TEXT SHOWN Block Start

In the late 1920s, a major ecological disturbance occurred in the Railroad Creek valley, which Holden's claim overlooked. Wikipedia defines a disturbance as:

... a temporary change in average environmental conditions that causes a pronounced change in an ecosystem. Outside disturbance forces often act quickly and with great effect, sometimes resulting in the removal of large amounts of biomass. Ecological disturbances include fires, flooding, windstorm, insect outbreaks, as well as anthropogenic disturbances such as forest clearing and the introduction of exotic species . Disturbances can have profound immediate effects on ecosystems and can, accordingly, greatly alter the natural community. Because of these and the impacts on populations, these effects can continue for an extended period of time.
Disturbances are part of the natural process of ecosystem development. The Mount St Helens eruption which flattened thousands of acres of forest was a disturbance. Disturbances drive a process call succession, which is the series of changes that occur as ecosystems respond to disturbance. Succession is going on right now in the Mount St Helens area, as pioneer species colonize the area of fallen trees, and later species replace the pioneers.

TEXT SHOWN Block End
DATA BLOCK Block Start

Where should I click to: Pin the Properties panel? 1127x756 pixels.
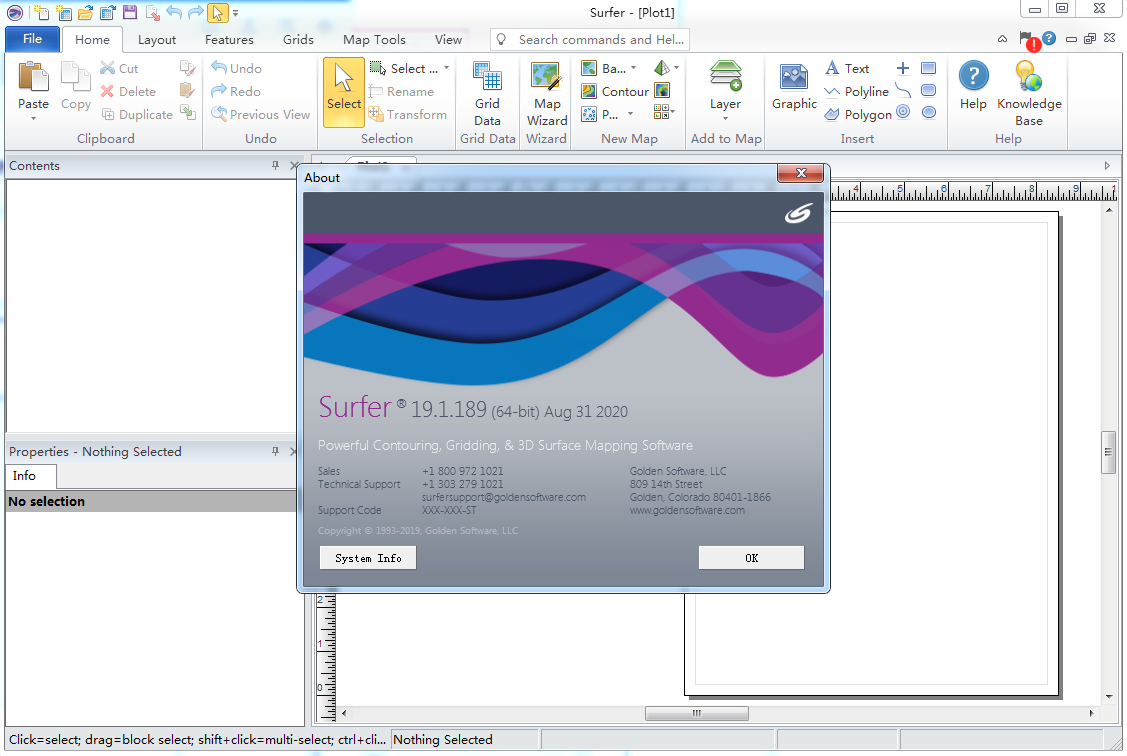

DATA BLOCK Block End

◆ TASKS:
#1 Answer these questions from the text on ecological disturbance, marking each answer with the matching letter.
(a) In what period did a major ecological disturbance occur in the Railroad Creek valley?
(b) Which event does the text give as a disturbance that flattened thousands of acres of forest?
(c) Which two anthropogenic disturbances does the quoted definition name?
#2 Write a continuation of the text on ecological disturbance, starting after its final sentence.

◆ TASK RESULTS:
#1
(a) The late 1920s.
(b) The Mount St Helens eruption.
(c) Forest clearing and the introduction of exotic species.

#2
For example, lightning may start a fire which burns a patch of forest. The combination of fire and opening the forest canopy will give rise to pioneer species, a forb like fireweed, or shrub species like snowbrush (ceanothus) which waits as long as 200 years for fire to help germinate its seeds. Tree species - pines, firs, spruce - will struggle to compete with shrubs and forbs for sunlight, water and nutrients, but eventually the original colonizers die off and late successional species like trees will come to dominate - until the next disturbance.

At Railroad Creek, the exotic species introduced was a subspecies of the family Hominidae (the great apes): homo sapiens sapiens. A particular band of these bipedal primates (the Howe Sound Mining Company) had obtained the rights to Holden's mining claim. The disturbance in 1928 was that Howe Sound began developing the mine site.

While members of this species had transiently occupied this site since the early holocene era, when glaciers receded, the Howe Sound band was intent on establishing a more permanent habitat. Peculiar to this species, however, is the need for certain externally supplied nutrients, and in 1931 one nutrient source (the price of copper) was sufficiently depleted for Howe Sound to temporarily abandon their habitation of the site.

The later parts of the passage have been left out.